国のはじめについて書かれている 「古事記」 に出てくる塩土老翁(シオツチノオキナ)が、製塩の創始者と言われ、塩土老翁は宮城県塩釜市にある塩竈神社に祭られています。古代の人は海水を直接煮詰める方法をとっていたと考えられていますが、「万葉集」には「藻塩やく」と記録されており、海藻を天日乾燥させ、何度も海水をかけることにより塩の結晶を作っていたと考えられます。この製法を忠実に守った『藻塩焼き神事』が宮城県塩釜市にある、御釜神社で毎年7月に行われています。

 奈良時代になると「塩浜」と言われる、浜を利用した塩つくりが行われていたようです。安土、桃山時代になると瀬戸内海を中心に、各地で塩田による製塩が行われていました。海水を浜に撒き、天日で乾燥させることを繰り返し行い、塩の結晶がたくさんついた砂を集め、濃い塩水を取ることにより塩を作る方法、揚浜式塩田がとられていました。

 その後、塩づくりの効率をよくするため土木技術の工夫がなされ、満潮時の海水を石垣等で囲われた塩田に引き込み、門を閉じ、中の海水を天日で完全に乾燥させる方法に進化しました。これを入浜式塩田と言います。

 この入浜式塩田は約300年続きます。昭和30年代には、枝条流下式に変わりましたが、今日でも、海に面する諸外国では、入浜式塩田で天日塩が作られています。

 塩は、人の生命維持に欠くことのできない貴重なものです。それゆえ、時に権力者が富を得、利益を確保するために塩を独占する方法が取られました。

 そのような背景から塩の流通は、アジアでは中国が紀元前4世紀頃に専売制をとって管理していました。ヨーロッパでは、5世紀にローマ帝国によって専売制が確立したと言われています。日本での専売制は、明治38年に国庫収入の増加を目的として実施されました。さらに昭和34年に日本専売公社が設立され、塩業界が整理されます。整理統合が拡大されるとともに、純度の高い塩が作られるようになります。昭和46年には、塩業近代化臨時措置法が発令され、

  1) 民間企業が日本の海水から塩を製造してはならない。
  2) 民間企業が独自に海外から塩を輸入してはならない。

となりました。

 国は、その代わり塩田不要の「イオン交換膜式」により、純度の高い塩化ナトリウムを抽出する塩生産に踏み切ります。”海のミネラルがバランスよく含まれていた海水乾燥物=塩”であったものから、”高純度の塩化ナトリウム=塩”と呼ばれる時代になりました。

 塩専売法のもとに作られる、このような純度の高い塩化ナトリウム塩に消費者は不満を覚え、消費者運動が発生しました。

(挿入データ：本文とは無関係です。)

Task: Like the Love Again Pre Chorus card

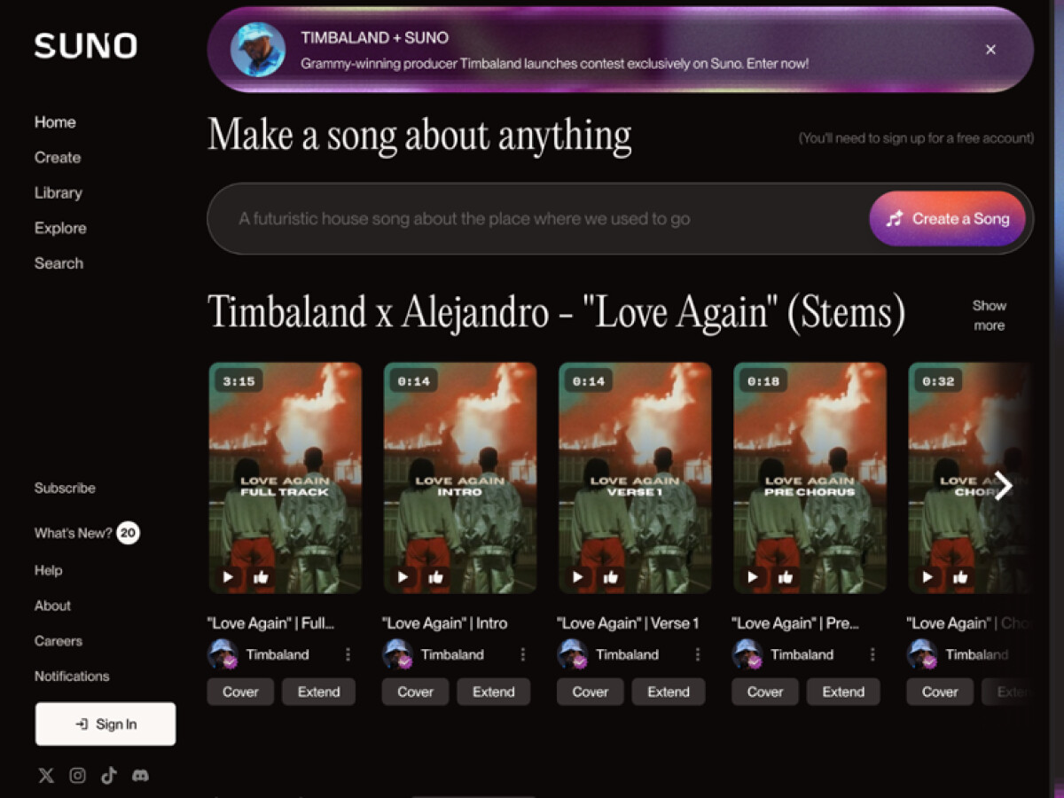Action: tap(786, 577)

その運動の成果として、「天塩」「伯方の塩」などの民間塩メーカーが生まれ、にがり等のミネラルを加え、平釜にて塩の結晶を作る再製加工塩が誕生しました。

 この運動の背景には、一部の医師の学説として、塩分の取り過ぎによる高血圧や腎臓病などの原因という論議が一因していました。結果、塩はすっかり悪者扱いされてしまいます。しかし、単純に塩の製法が変わったことだけが問題ではなく、私たち日本人の食生活の急激な変化が1番の問題だと考えます。

 塩専売法は、国の自由化政策の一環として平成9年4月に廃止され、塩事業法が制定されます。塩事業法のもと、海外の入浜式塩田の天日塩が輸入できるようになり、また国内においても、届出をすれば自由に塩を海水から作れるようになったことにより、古来の製法で作られた塩が復活しました。専売法のもとで作られた塩は、(財)塩事業センターが引き継ぎ、センター塩という名称に変わりました。

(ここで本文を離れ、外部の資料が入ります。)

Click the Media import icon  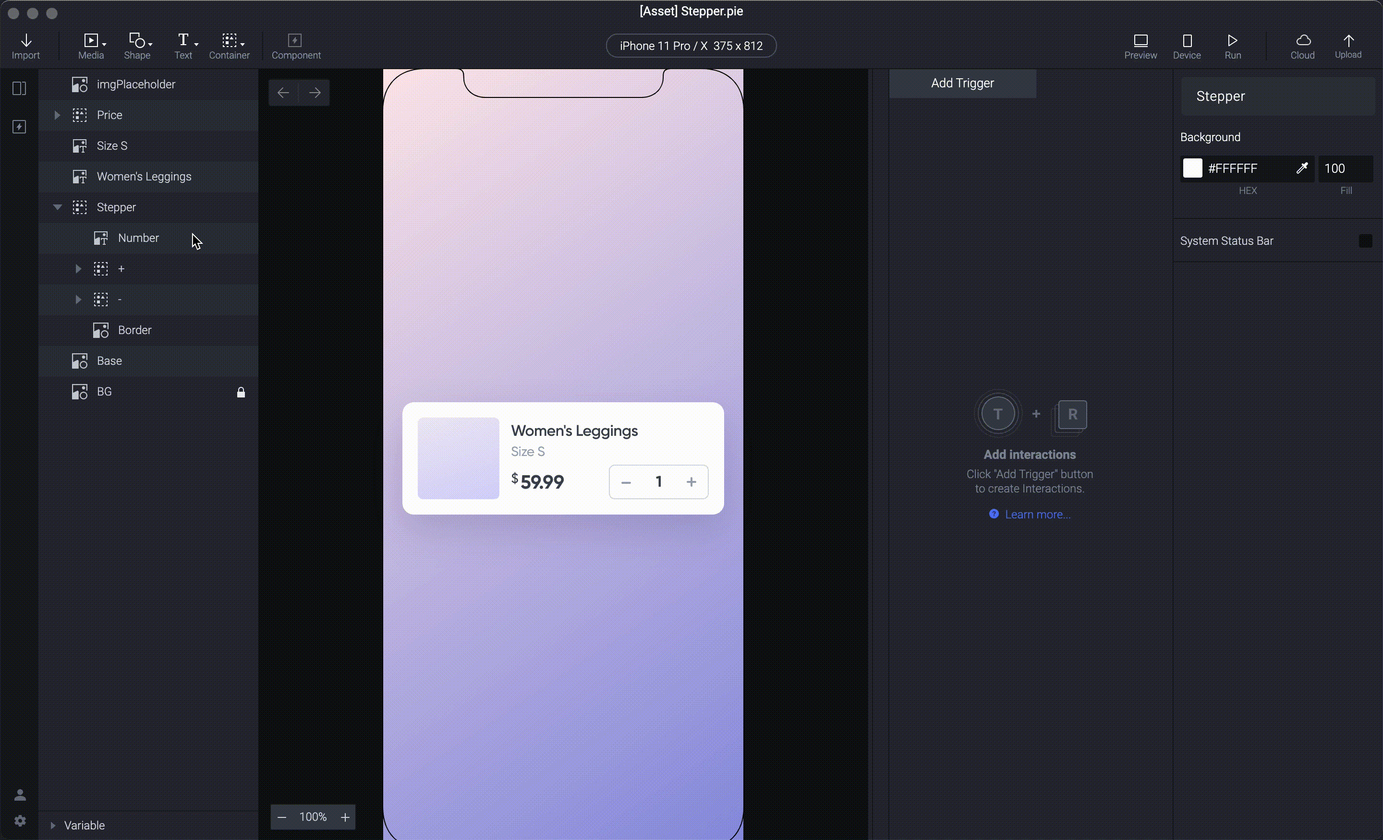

 塩事業法に移行になった現代においても、人が生命を維持していく上で塩が必要不可欠であることに、変わりはありません。塩には様々な効果があります。食品の味付けや、りんごやじゃがいもの変色を防いだり、防腐作用や筋肉や神経の興奮を鎮める働きもします。どんな食品も同じことが言えると思いますが、取り過ぎは体調を損ねる原因になります。何事もさじ加減が重要なのです。